74. But, as Clarke J explained in Walsh v South Tipperary County Council [2011] IEHC 503, (Unreported, High Court, 9th December, 2011) (at para. 5.6):

      ‘[I]n the oft quoted case of the injured party with the so-called “egg-shell skull” it can, on occasion, turn out that, due to some weakness or predisposition, a particular injured party suffers much more severe consequences from a relatively innocuous incident than might at first be expected. However, it again remains the case that, if personal injury is a foreseeable consequence of whatever wrongdoing is concerned (say the negligent driving of a motor vehicle), then the fact that those injuries may, in the peculiar circumstances of the case, be much more severe than might have been expected does not deprive the injured party from an entitlement to recover whatever may be appropriate for those injuries.’
75. In this case, the medical evidence adduced on behalf of Ms Loughnane, while extensively tested, was left uncontroverted in its essential aspects. Accordingly, I find as follows. As a result of the accident, Ms Loughnane sustained a moderate degree of musculo-ligamentous injury to her neck; back; left shoulder; left elbow; and left wrist. She did not sustain a concussion. Ms Loughnane had underlying degenerative changes in her spine at the material time which became symptomatic as a result of the accident. The symptoms caused by the physical injury that Ms Loughnane sustained in the accident would have settled within 24 months. However, Ms Loughnane had a profound psychological reaction to the accident, because of a moderate level of depression and, more significantly, her innate vulnerability to stress and anxiety, in consequence of which she has developed chronic pain syndrome, the prognosis for which is uncertain.

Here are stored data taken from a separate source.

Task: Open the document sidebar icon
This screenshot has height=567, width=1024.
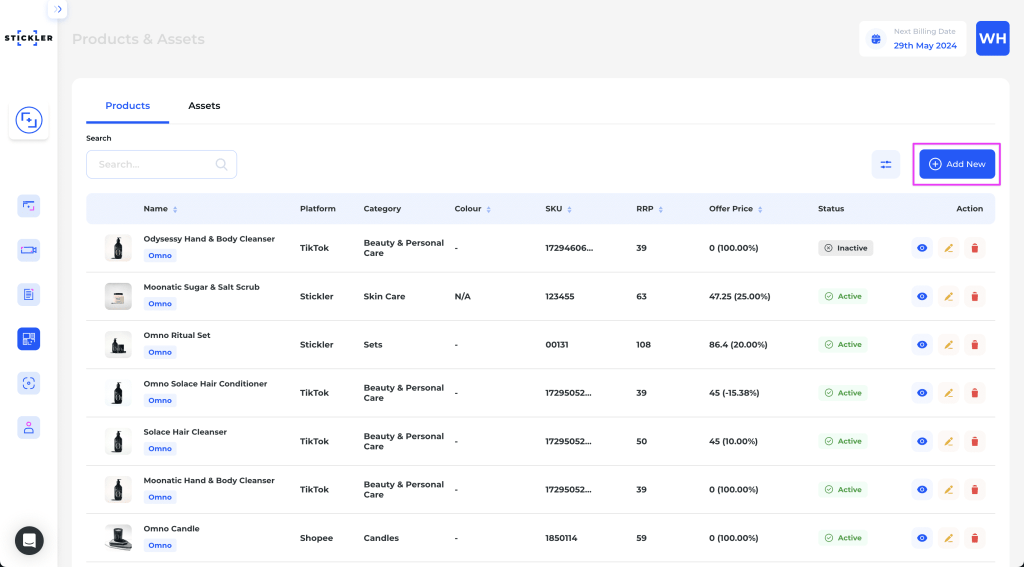Action: [x=29, y=294]
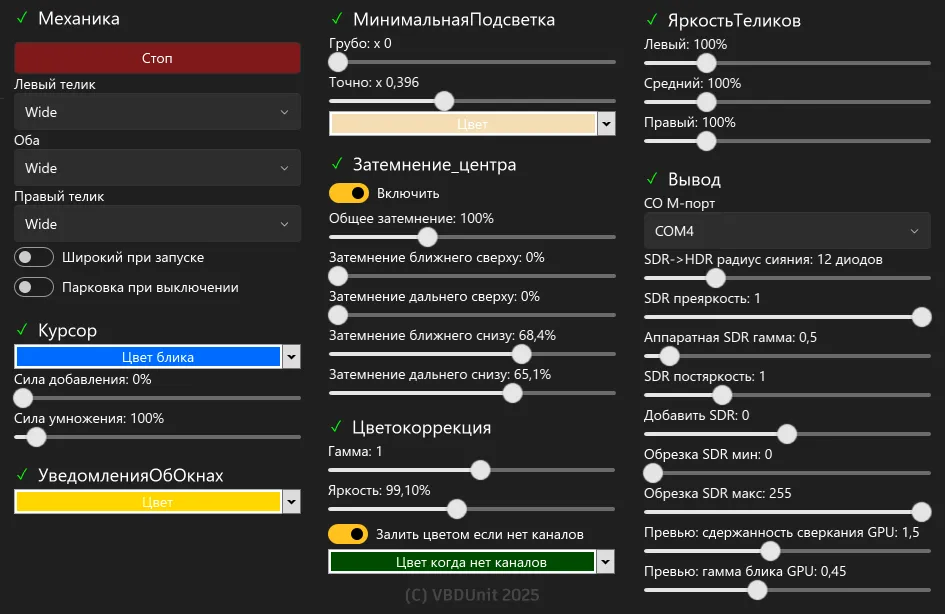Click the yellow Цвет swatch under УведомленияОбОкнах
945x614 pixels.
coord(148,502)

76. Ms Loughnane has failed to persuade me that, on the balance of probabilities, the limitations on her ability to exercise and the stress and anxiety caused by the accident, were the specific factors responsible for the worsening of her underlying hypertension and I do not find the defendant liable in damages in that respect.

77. Ms Loughnane also suffered damage from the involuntary clenching of her teeth when the accident occurred. As a result, cracks developed in the root structures of several different teeth, necessitating root canal work and the insertion of crowns. On the prognosis for Ms Loughnane’s teeth, I accept Dr Owens evidence that the maintenance regime Ms Loughnane adheres to, including the use of a dental splint at night, will be a significant factor. As I have no reason to doubt that Ms Loughnane will be properly assiduous in that regard, I am satisfied that it is appropriate to accept the lower of Dr Owens’ two alternative costings for future dental treatment, which he gave as €15,268.

78. I have assessed general damages for pain and suffering to date at €55,000 and general damages for pain and suffering into the future at €30,000.

79. I will hear the parties on the appropriate figure for special damages, in light of the conclusions I have reached, before making a decree.